Traders are hoping to hear more dovish commentary from Powell, after he softened his stance last week, and traders are now betting on fewer rate hikes for next year.
But it’s the G-20 meeting could set the tone for markets and the economy for months to come, since it is expected Trump could decide whether to continue to ramp up his tariffs on Chinese goods; hold off on further tariffs and initiate discussions, or in the best case, drop the existing tariffs and move toward a deal.
Redler said the market would surge if the best case is the outcome, and stocks could get back to highs. But if Trump is just negative and there are no signs of future negotiations, stocks could quickly test the lows and break lower.
It was encouraging that some of the momentum stocks gained Wednesday before Apple dampened the rally. “A lot of names are battered and bruised,” said Redler, but it was positive that when the Dow was down 400 points Tuesday, and buyers came into names like Facebook.
Perhaps no stock has guided market sentiment more than Apple, which fell below its 200-day moving average Nov. 13.
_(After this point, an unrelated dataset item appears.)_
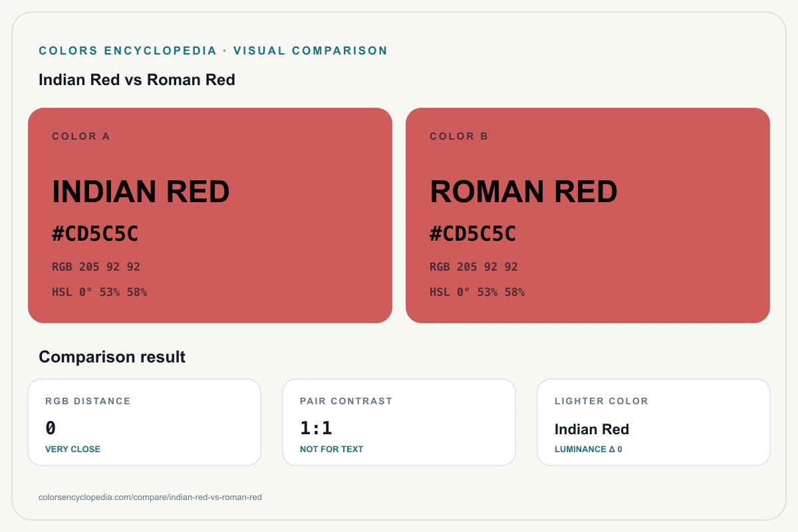Click the Comparison result heading
Screen dimensions: 798x532
click(112, 357)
“The behavior of Apple raises doubts that the Thanksgiving bounce attempt has any validity,” said Redler. He said traders on Friday will be watching Tuesday’s low of $175.50. “If that doesn’t hold, it could be a headwind for the market and tech with potential downside for Apple in the $160s.”
Apple finished the day at $176.78, down 20 cents.
Strategists say the market could still retest the October lows — 2,603 on the S&P 500 — before it turns higher, but that retest could come soon depending on the outcome of G-20, or even after a seasonal, year-end rally.
Todd Sohn, technical analyst at Strategas Research, said he would not confuse Tuesday’s weakness with a low. “A lot of the things we follow came up short…volumes were higher but they were not extreme,” he said. “I don’t know how much weight to put on today’s rally given the holiday.”
The market still needs to show signs of capitulating in more than just tech names, he said.
“The next five weeks are a really strong seasonal period and that is the one thing we’re very reluctant to fight…you could still get a seasonal rally,” said Sohn.
Stovall said the market needs a positive catalyst in order to really move higher.
“I think that we’ve got to hear something from the Fed, from Trump or from corporations regarding forward guidance. That would in a sense, undo some of the worries that had been built into equity prices before this could become a more meaningful and lasting rally,” he said.
Stovall said in the other years where the performance was poor from the start of the fourth quarter through Nov. 20, stocks were positive 80 percent into the end of the year, and in those 20 occasions, stocks were on average up 4.1 percent in the same period.
Stovall said stocks would respond positively if Powell were to moderate his rate hiking tone and sound more dovish.